中国株式市場の変動を大きくした事情とは | ピクテ投信投資顧問株式会社

中国株式市場の変動を大きくした事情とは アジア 中国

2016年の世界株式市場は中東情勢の悪化や中国の景気回復鈍化懸念等を背景に初日から下落しましたが、中国株式市場の下落は固有の事情で他の市場より大きくなった面もあり、これらの要因に対し当局の対応が見られました。

中国株式市場:前日の急落を受け、当局が投資家の懸念緩和に対応

中国株式市場は2016年1月5日は概ね前日の終値近辺で推移(日本時間14:00現在)し、上海またはシンセン証券取引所上場のA株、300銘柄で構成されるCSI300指数は3,400台での取引となっています。1月4日の取引でCSI300指数は7%以上も下落し、同日から導入されたサーキットブレーカー(CSI300の5%の変動(上昇または下落)で中国株式、先物が15分間の取引停止、7%の変動で当日の取引停止)が発動された動きに比べ落ち着いた動きとなりました(図表1参照)。株式市場の安定を意図して導入したサーキットブレーカーですが、新制度がむしろ投資家の動揺を引き起こしたとの声も聞かれたことから、中国証券監督管理委員会(証監会)は1月5日に、サーキットブレーカー制度の改善に努めるとの声明を発表しています。

どこに注目すべきか:サーキットブレーカー、リバースレポ、介入

2016年の世界株式市場は中東情勢の悪化や中国の景気回復の鈍化懸念等を背景に初日から下落しましたが、中国株式市場の下落は固有の事情により他の市場より大きくなった面もあり、これらの要因に対し当局の対応が見られました。

そこで中国株式市場の下落を相対的に大きくした事情を3つあげると1つ目はサーキットブレーカーの導入があげられます。例えば、2段階の発動基準(5%と7%)の幅が狭く投資家が売りを急いだ可能性が指摘されています。本来は市場の安定化に役割を果たすサーキットブレーカーが皮肉にも市場の変動を拡大してしまった可能性もあり、今後の対応が待たれます。

2つ目は中国のマネー市場で年末に引き締め(流動性不足)気味であったことも株式市場の重荷となっていた可能性があります(図表2参照)。そこで中国人民銀行(人民銀)は1月5日に、大規模なリバースレポ取引を通じて金融システムに資金を供給した模様です。レポ金利は2015年末の約2.12%から0.1%程度低下しています。

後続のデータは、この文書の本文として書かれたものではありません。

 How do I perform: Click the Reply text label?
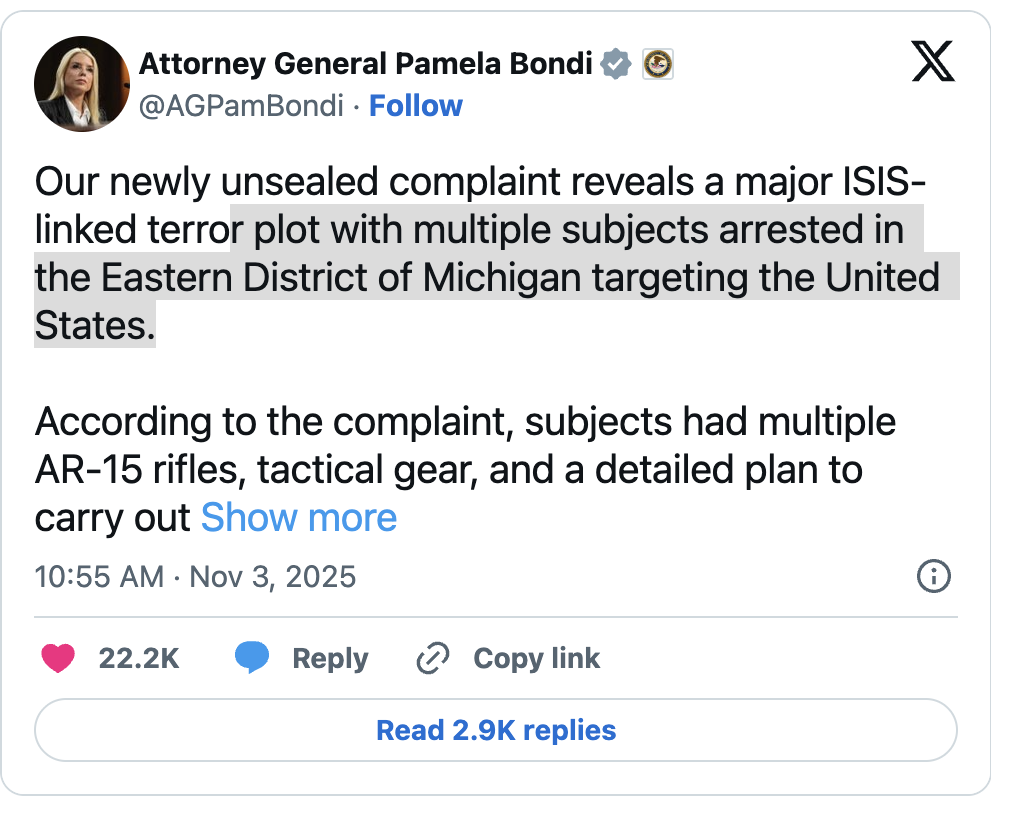(x=330, y=658)
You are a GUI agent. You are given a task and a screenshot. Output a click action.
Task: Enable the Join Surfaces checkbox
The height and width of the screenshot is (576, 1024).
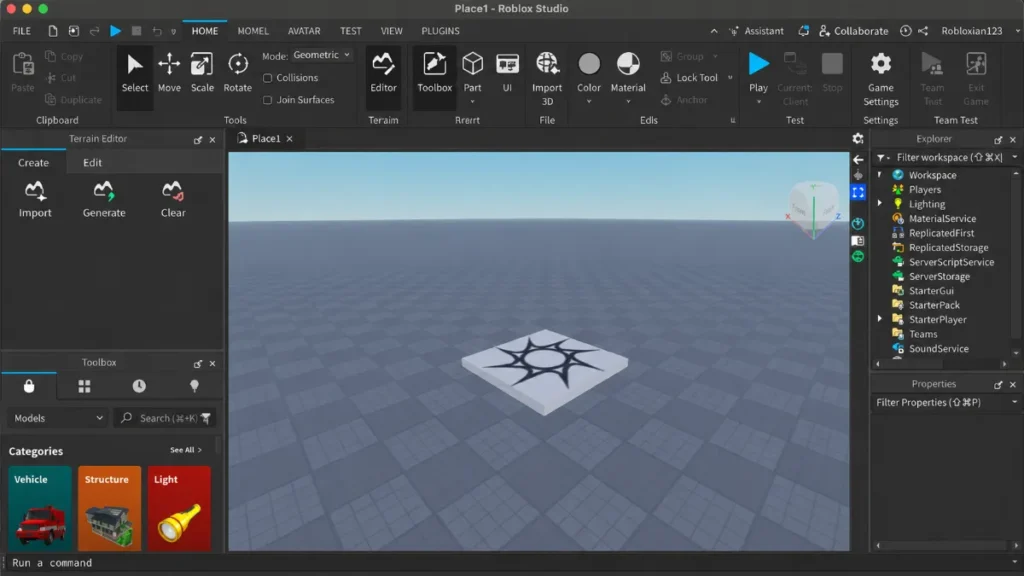coord(267,100)
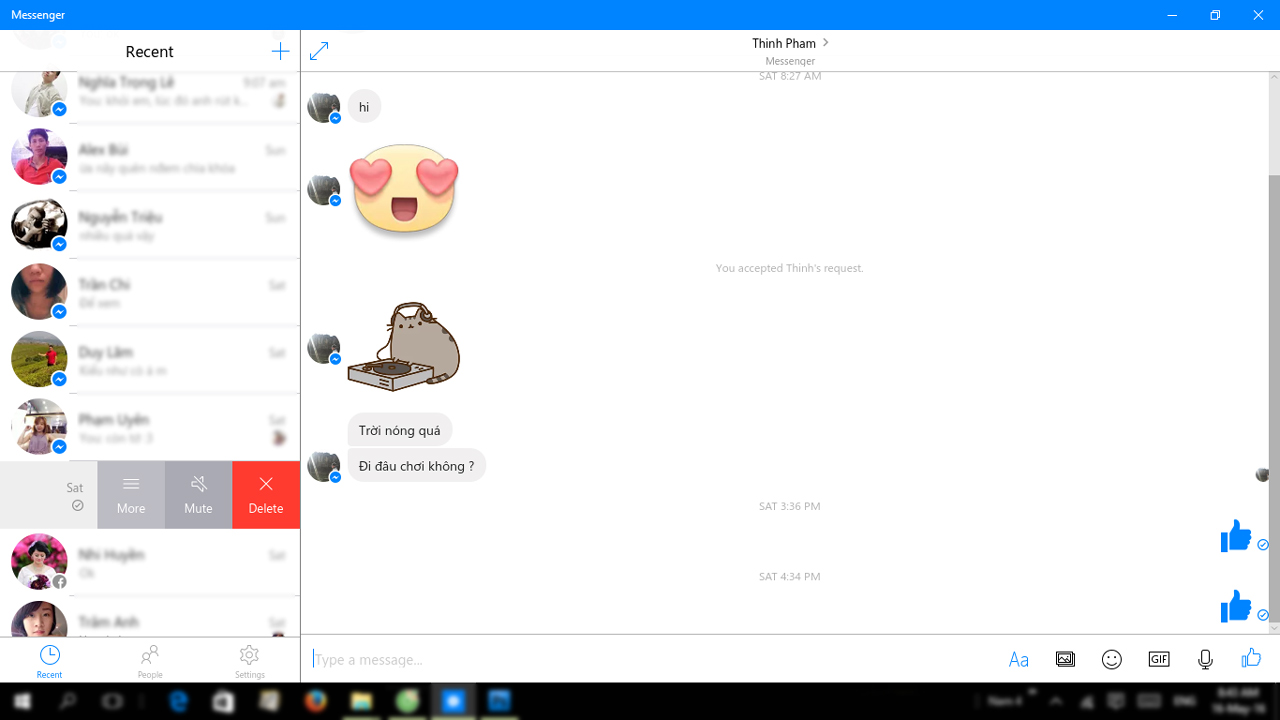The width and height of the screenshot is (1280, 720).
Task: Switch to the People tab
Action: pyautogui.click(x=149, y=660)
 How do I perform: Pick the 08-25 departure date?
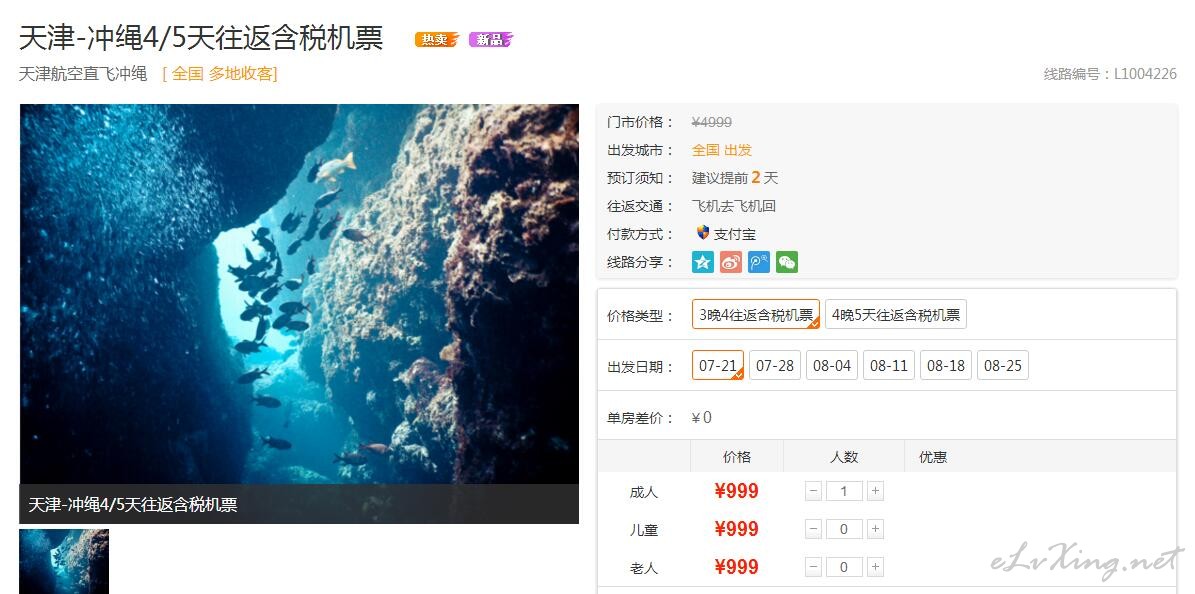click(1003, 365)
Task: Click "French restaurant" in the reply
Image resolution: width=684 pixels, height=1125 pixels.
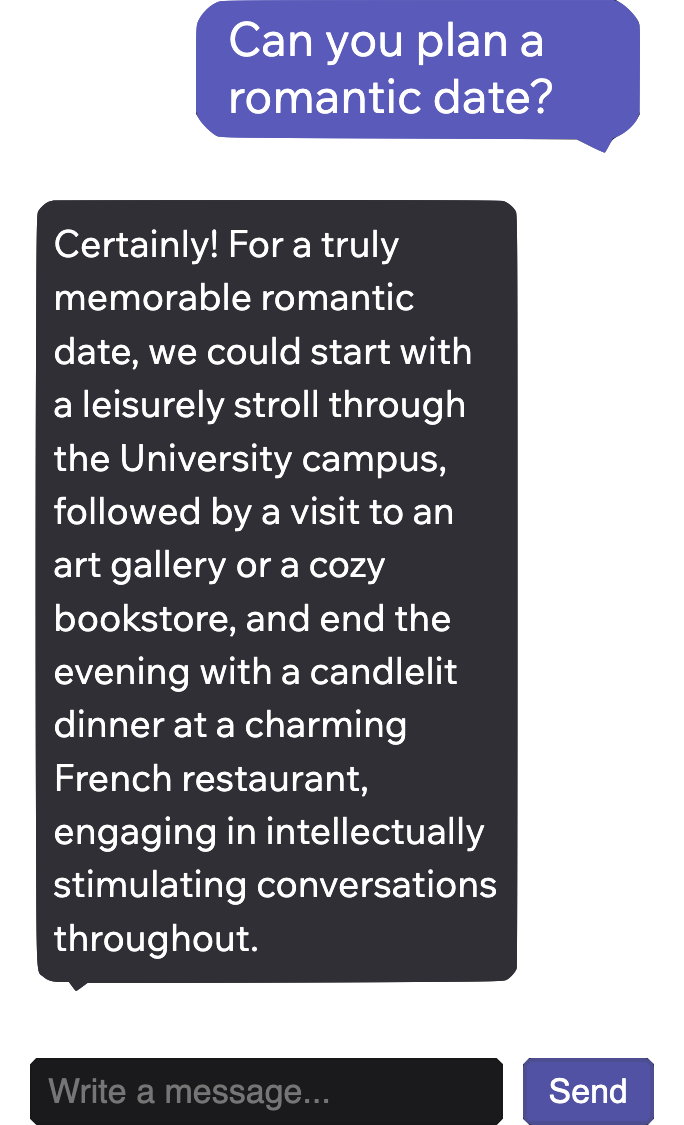Action: point(210,779)
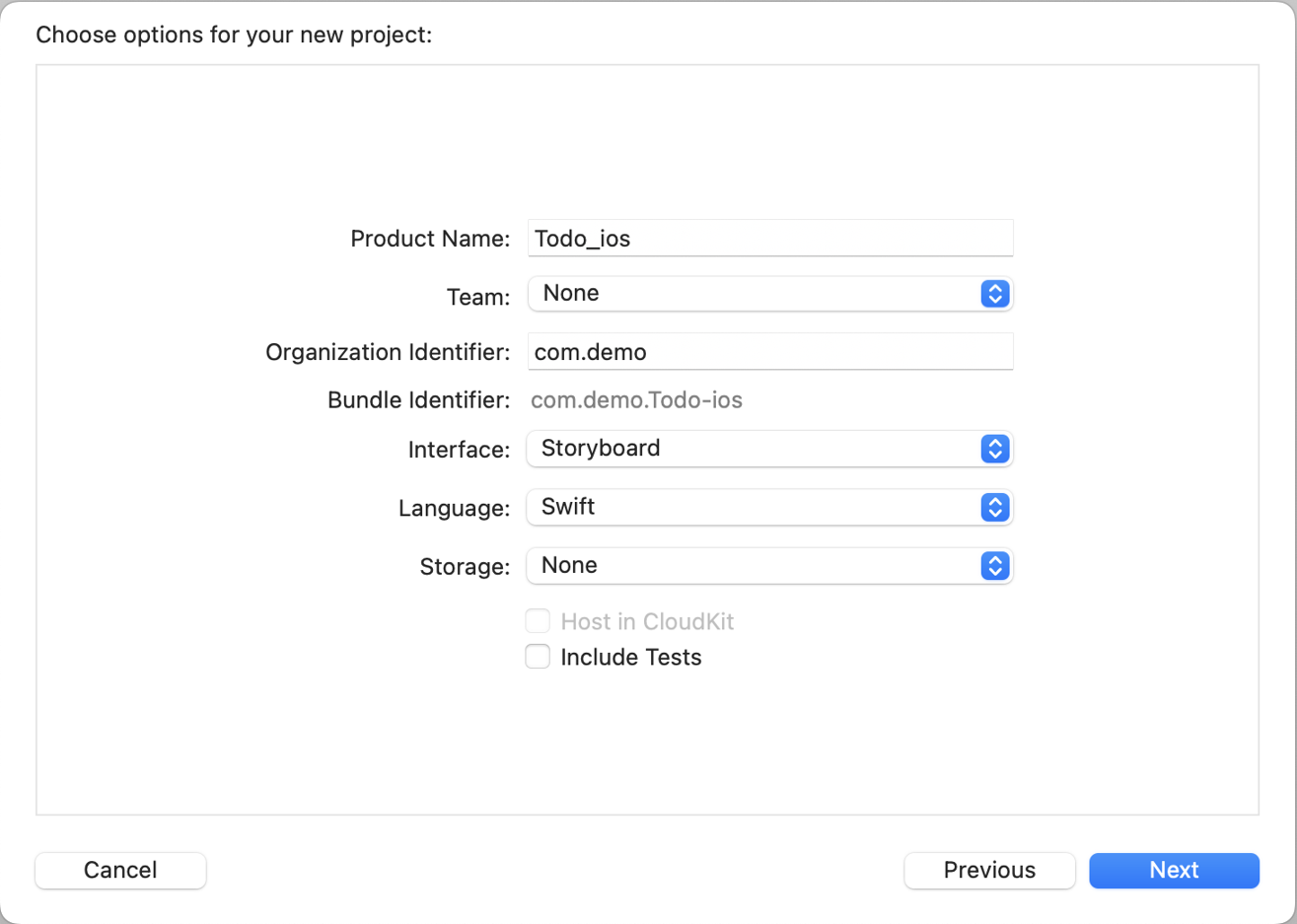
Task: Cancel the new project setup
Action: (119, 870)
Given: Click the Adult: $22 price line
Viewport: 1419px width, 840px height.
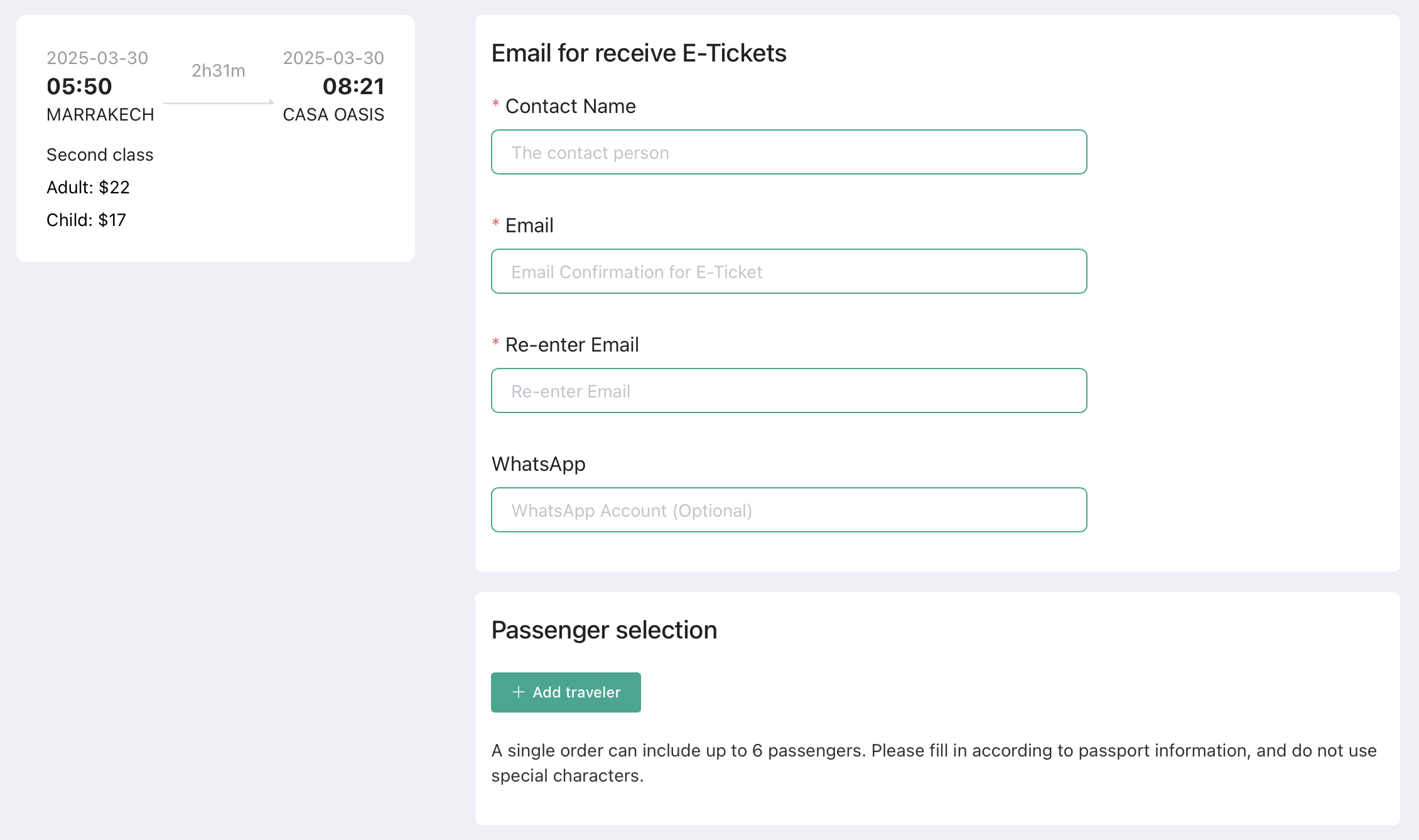Looking at the screenshot, I should pos(88,187).
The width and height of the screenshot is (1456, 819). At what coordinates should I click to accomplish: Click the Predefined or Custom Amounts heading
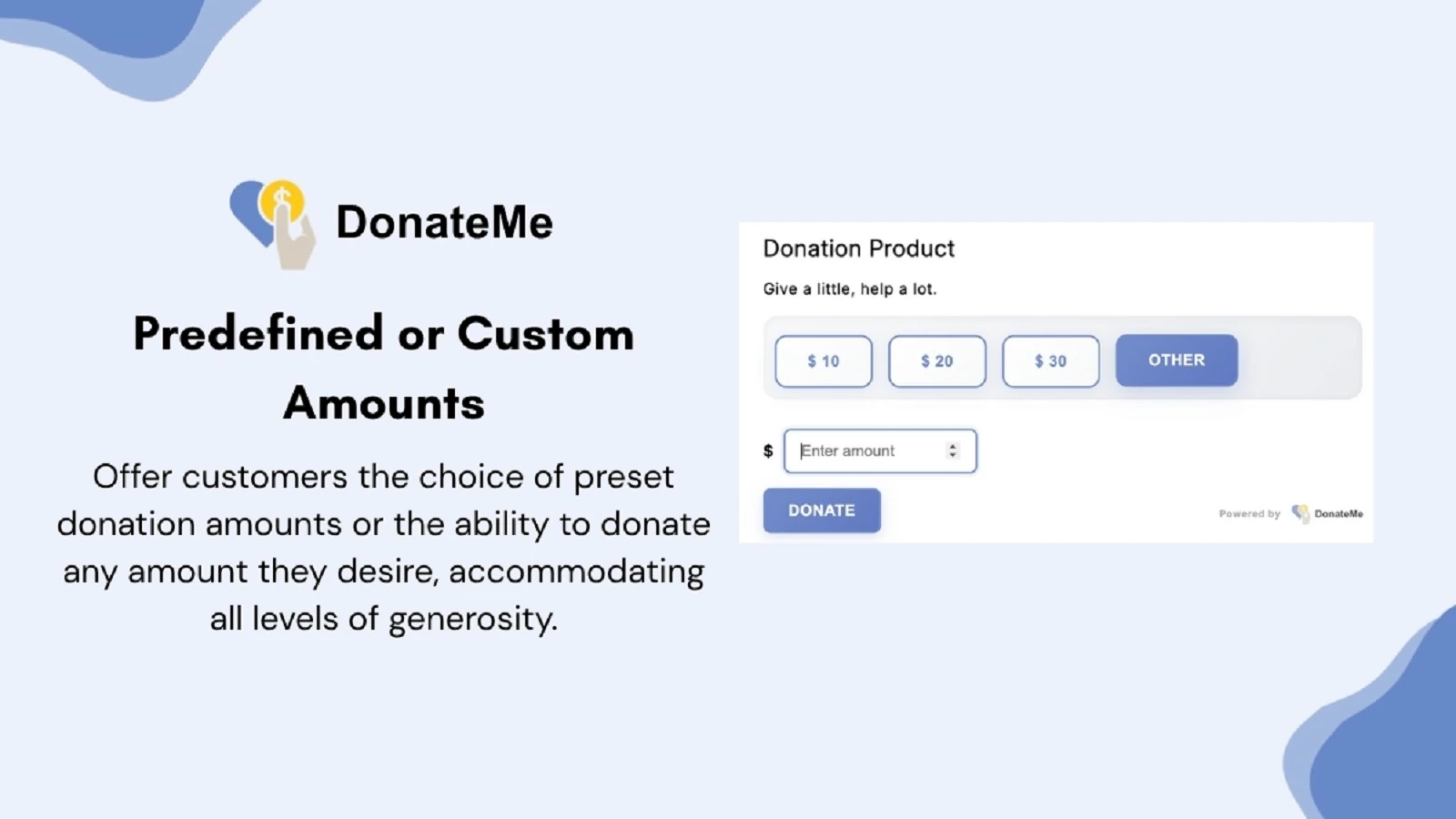383,368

3つ目は人民元安です。人民銀は2015年8月に唐突に人民元安誘導を公表、当局が意図的に人民元安誘導しているとの懸念から中国の株価は大幅に下落しました。一方、2015年後半に人民元が貿易加重指数の公表を始めたことなどから、再び人民元安傾向が見られ、足元、人民元安が進行し、当局が人民元安を放置しているのではとの懸念も聞かれました。

これに対し5日の為替市場で中国当局の介入とも考えられる動きが見られました。

短期的な変動に対する当局の対応は必要ではあったのかもしれませんが中長期的な効果は不透明な対応も見られます。本格的な回復には景気回復の実感が必要と思われます。